On Mon, Dec 16, 2024 at 09:01:24PM -0800, John Stultz wrote:

> > +struct task_struct *proxy_handoff(struct mutex *lock);
> > +{
> > +       struct task_struct *next;
> > +
> > +       if (!sched_proxy_exec())
> > +               return NULL;
> > +
> > +       /*
> > +        * current->blocked_donor can't change if we can't schedule
> > +        * caller needs to do this, since its needs stabiliy of return value
> > +        */
> > +       lockdep_assert_preemption_disabled();
> > +       next = current->blocked_donor;
> > +       if (!next)
> > +               return NULL;
> > +
> > +       scoped_guard (task_rq_lock, next) {
> > +               /*
> > +                * current->blocked_donor had better be on the same CPU as current
> > +                */
> > +               WARN_ON_ONCE(scope.rq != this_rq());
> > +
> > +               scoped_guard (raw_spin_lock, next->blocked_lock) {
> > +                       /*
> > +                        * WARN_ON on this?

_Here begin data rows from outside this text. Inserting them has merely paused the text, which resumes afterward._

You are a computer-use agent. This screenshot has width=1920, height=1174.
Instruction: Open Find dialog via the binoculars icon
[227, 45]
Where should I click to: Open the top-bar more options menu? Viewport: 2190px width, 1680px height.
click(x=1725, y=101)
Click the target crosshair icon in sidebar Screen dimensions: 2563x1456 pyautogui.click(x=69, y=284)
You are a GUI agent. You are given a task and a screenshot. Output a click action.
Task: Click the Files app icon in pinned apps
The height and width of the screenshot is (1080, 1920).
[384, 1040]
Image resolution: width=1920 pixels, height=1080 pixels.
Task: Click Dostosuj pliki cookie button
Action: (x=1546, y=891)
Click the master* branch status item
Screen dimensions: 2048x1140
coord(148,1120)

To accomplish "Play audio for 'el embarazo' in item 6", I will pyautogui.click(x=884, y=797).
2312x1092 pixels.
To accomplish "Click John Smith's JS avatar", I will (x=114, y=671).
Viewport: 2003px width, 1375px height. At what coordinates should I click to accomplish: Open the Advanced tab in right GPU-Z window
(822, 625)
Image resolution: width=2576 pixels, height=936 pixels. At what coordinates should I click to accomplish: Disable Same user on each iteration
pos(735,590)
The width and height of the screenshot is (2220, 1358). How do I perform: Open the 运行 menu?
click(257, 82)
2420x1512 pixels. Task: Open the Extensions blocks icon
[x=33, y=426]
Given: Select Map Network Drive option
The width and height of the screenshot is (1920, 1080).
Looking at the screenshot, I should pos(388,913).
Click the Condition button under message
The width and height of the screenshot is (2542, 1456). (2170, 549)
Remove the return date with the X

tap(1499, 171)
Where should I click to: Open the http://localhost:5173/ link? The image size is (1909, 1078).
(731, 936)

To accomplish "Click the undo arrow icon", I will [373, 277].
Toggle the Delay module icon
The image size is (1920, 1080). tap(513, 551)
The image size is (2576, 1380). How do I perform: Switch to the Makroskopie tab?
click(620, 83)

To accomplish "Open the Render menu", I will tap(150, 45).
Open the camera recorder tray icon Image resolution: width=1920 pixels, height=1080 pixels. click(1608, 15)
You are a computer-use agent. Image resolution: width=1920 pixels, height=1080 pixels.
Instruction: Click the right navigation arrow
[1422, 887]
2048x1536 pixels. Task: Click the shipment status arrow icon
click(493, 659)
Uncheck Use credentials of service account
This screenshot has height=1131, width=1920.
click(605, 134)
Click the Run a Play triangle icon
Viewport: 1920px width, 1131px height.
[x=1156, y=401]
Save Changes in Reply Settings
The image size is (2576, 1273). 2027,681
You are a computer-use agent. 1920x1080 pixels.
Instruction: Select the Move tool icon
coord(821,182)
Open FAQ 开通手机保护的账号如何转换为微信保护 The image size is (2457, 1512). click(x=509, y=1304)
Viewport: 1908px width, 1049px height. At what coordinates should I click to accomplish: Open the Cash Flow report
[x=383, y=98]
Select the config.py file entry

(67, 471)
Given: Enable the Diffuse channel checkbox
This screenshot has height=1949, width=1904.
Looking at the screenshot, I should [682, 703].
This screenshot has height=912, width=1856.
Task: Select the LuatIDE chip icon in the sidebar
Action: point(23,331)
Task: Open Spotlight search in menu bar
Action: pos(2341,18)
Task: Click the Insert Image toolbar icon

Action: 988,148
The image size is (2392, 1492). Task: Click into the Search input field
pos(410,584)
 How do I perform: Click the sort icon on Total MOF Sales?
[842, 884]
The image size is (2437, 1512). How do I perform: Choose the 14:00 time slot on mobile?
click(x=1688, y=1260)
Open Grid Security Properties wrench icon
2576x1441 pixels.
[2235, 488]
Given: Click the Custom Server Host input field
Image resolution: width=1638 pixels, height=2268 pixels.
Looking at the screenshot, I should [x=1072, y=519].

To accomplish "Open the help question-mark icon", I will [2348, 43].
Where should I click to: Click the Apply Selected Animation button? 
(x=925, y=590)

How can this happen
> > +                        */
> > +                       if (next->blocked_on != lock)
> > +                               return NULL;
> > +               }
> > +
> > +               /*
> > +                * blocked_on relation is stable, since we hold both
> > +                * next->pi_lock and it's rq->lock
> > +                *
> > +                * OK -- we have a donor, it is blocked on the lock we're about
> > +                * to release and it cannot run on this CPU -- fixies are
> > +                * required.
> > +                *
> > +                * Dequeue the task, such that ttwu() can fix up the placement thing.
> > +                */
> > +               if (!is_cpu_allowed(next, cpu_of(scope.rq)))
> 
> nit, we'd want to check its not the wake_cpu so we try to return it so
> proxy migrations don't upset the tasks' original placement

I don't think that really matters, not doing this migration is probably
faster and then load balance will try and fix things again.

The thing is, you want this task to take over the lock and start running
ASAP, and we know *this* CPU is about to release the lock and then the
power of the block-chain is likely to make the next task run.

So less migration is more better, otherwise you then get to pull the
entire block chain over to whatever -- and you know how much 'fun' that
is.

> > +                       deactivate_task(scope.rq, next, DEQUEUE_SLEEP);
> > +       }
> > +
> > +       return next;
> > +}
> > +
> 
> Ok. I'll stare at all this a bit and see if I can give it a try.  I
> fret that this doesn't handle the case if wakeups on the task occur
> through other code paths? (So we still need BO_WAKING/NEEDS_RETURN to
> prevent us from running until we migrate back). I don't really have a
> specific case I can articulate, but my gut is telling me the problem
> will be w/ ww_mutexes as that was a major source of problems with the
> early versions of the patches that I believe tried to use logic
> similar to this.

Right, so I've not looked at ww_mutex specifically yet, but I thought to
have understood it was more or less the same problem there. If you've
got more details, please do share :-)